## PROBLEM
Could you present the entries from the start of the records through the line containing "tap(511, 163)" as a Markdown table with the columns Row and Text, skipping blank lines and leaving out the pictures?

## THE INPUT
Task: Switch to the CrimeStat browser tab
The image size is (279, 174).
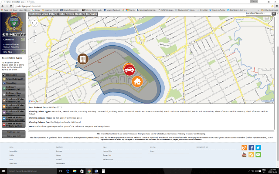Action: [x=14, y=2]
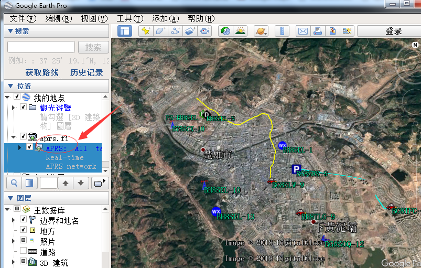
Task: Click the Email envelope icon
Action: [x=303, y=31]
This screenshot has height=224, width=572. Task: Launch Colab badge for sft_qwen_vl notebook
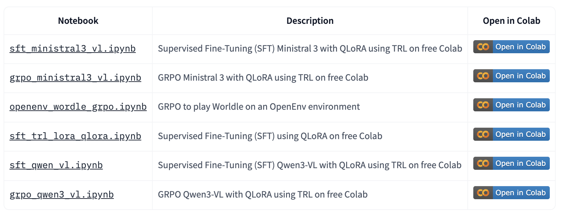tap(511, 163)
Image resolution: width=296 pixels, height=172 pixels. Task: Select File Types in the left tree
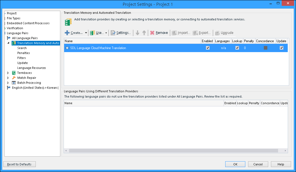click(13, 18)
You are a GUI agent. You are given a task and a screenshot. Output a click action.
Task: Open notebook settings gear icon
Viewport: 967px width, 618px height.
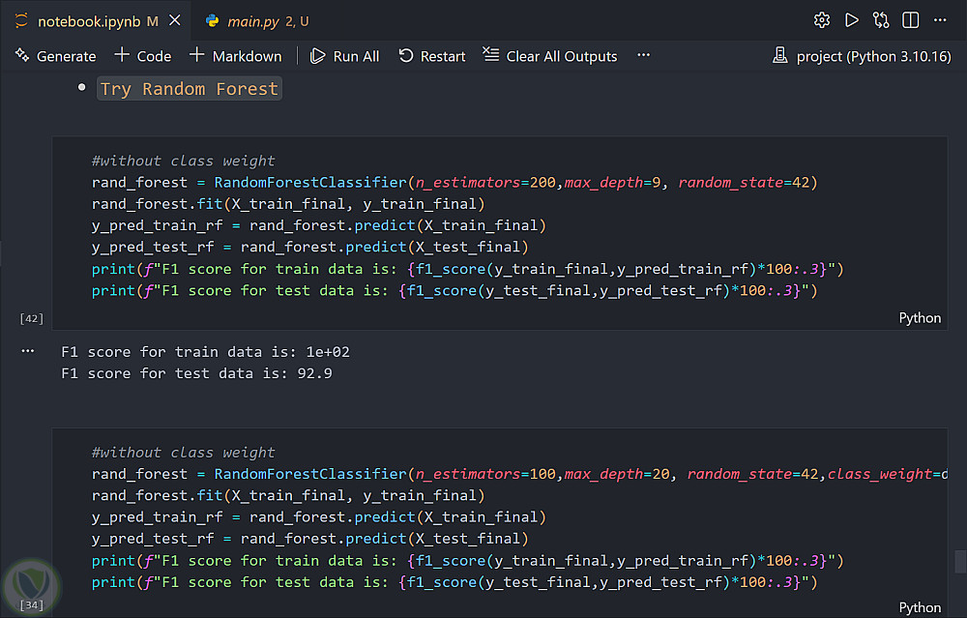coord(822,20)
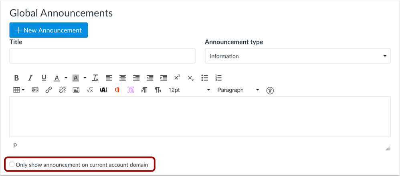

## REPLY
| Row | Text |
|---|---|
| 1 | Task: Switch to the CrimeStat browser tab |
| 2 | The image size is (279, 174). |
| 3 | Action: [x=14, y=2] |
| 4 | Task: Click the Email envelope icon |
| 5 | Action: [x=303, y=31] |
| 6 | This screenshot has height=224, width=572. Task: Launch Colab badge for sft_qwen_vl notebook |
| 7 | tap(511, 163) |